Google Cloud Certified – Professional Data Engineer – Practice Exam (Question 41)
Question 1
You work for a shipping company that has distribution centers where packages move on delivery lines to route them properly.
The company wants to add cameras to the delivery lines to detect and track any visual damage to the packages in transit. You need to create a way to automate the detection of damaged packages and flag them for human review in real time while the packages are in transit.
Which solution should you choose?
- A. Use Google BigQuery machine learning to be able to train the model at scale, so you can analyze the packages in batches.
- B. Train an AutoML model on your corpus of images, and build an API around that model to integrate with the package tracking applications.
- C. Use the Google Cloud Vision API to detect for damage, and raise an alert through Google Cloud Functions. Integrate the package tracking applications with this function.
- D. Use TensorFlow to create a model that is trained on your corpus of images. Create a Python notebook in Google Cloud Datalab that uses this model so you can analyze for damaged packages.
Correct Answer: A
Question 2
You work for a shipping company that uses handheld scanners to read shipping labels.
Your company has strict data privacy standards that require scanners to only transmit recipients’ personally identifiable information (PII) to analytics systems, which violates user privacy rules. You want to quickly build a scalable solution using cloud-native managed services to prevent exposure of PII to the analytics systems.
What should you do?
- A. Create an authorized view in Google BigQuery to restrict access to tables with sensitive data.
- B. Install a third-party data validation tool on Google Compute Engine virtual machines to check the incoming data for sensitive information.
- C. Use Stackdriver logging to analyze the data passed through the total pipeline to identify transactions that may contain sensitive information.
- D. Build a Cloud Function that reads the topics and makes a call to the Google Cloud Data Loss Prevention API. Use the tagging and confidence levels to either pass or quarantine the data in a bucket for review.
Correct Answer: A
Question 3
You work for an advertising company, and you’ve developed a Spark ML model to predict click-through rates at advertisement blocks.
You’ve been developing everything at your on-premises data center, and now your company is migrating to Google Cloud.
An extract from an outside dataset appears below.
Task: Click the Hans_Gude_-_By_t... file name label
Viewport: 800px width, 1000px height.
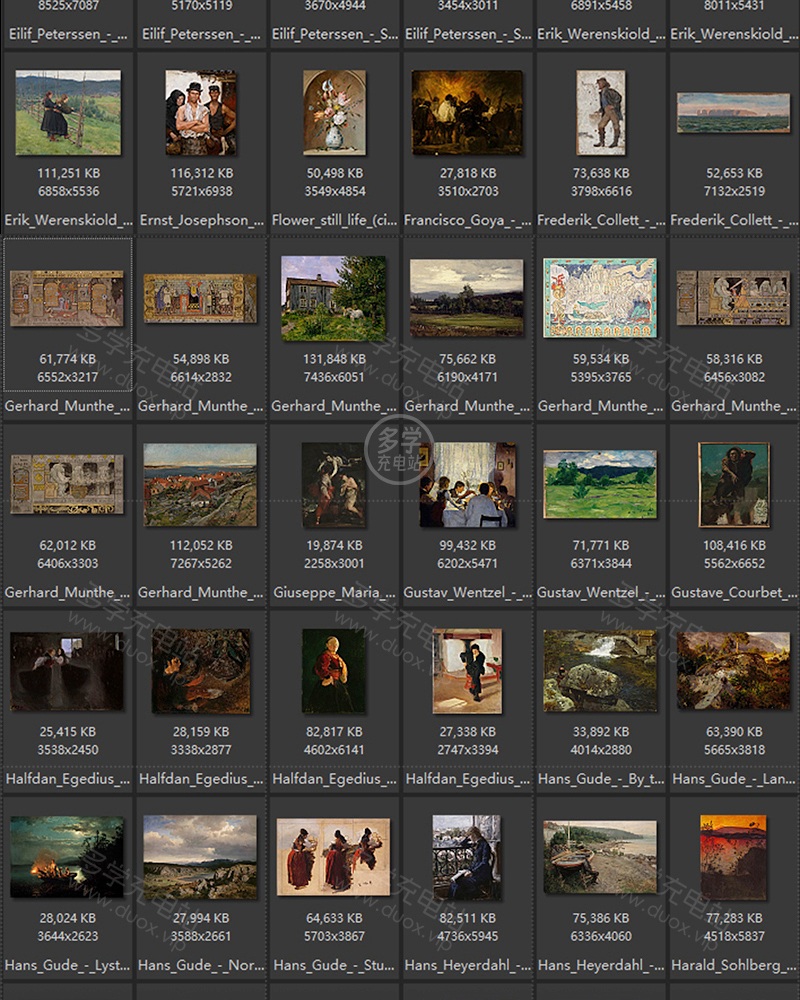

Your data center will be closing soon, so a rapid lift-and-shift migration is necessary. However, the data you’ve been using will be migrated to Google BigQuery. You periodically retrain your Spark ML models, so you need to migrate existing training pipelines to Google Cloud.
What should you do?
- A. Use Cloud ML Engine for training existing Spark ML models.
- B. Rewrite your models on TensorFlow, and start using Cloud ML Engine.
- C. Use Google Cloud Dataproc for training existing Spark ML models, but start reading data directly from Google BigQuery.
- D. Spin up a Spark cluster on Google Compute Engine, and train Spark ML models on the data exported from Google BigQuery.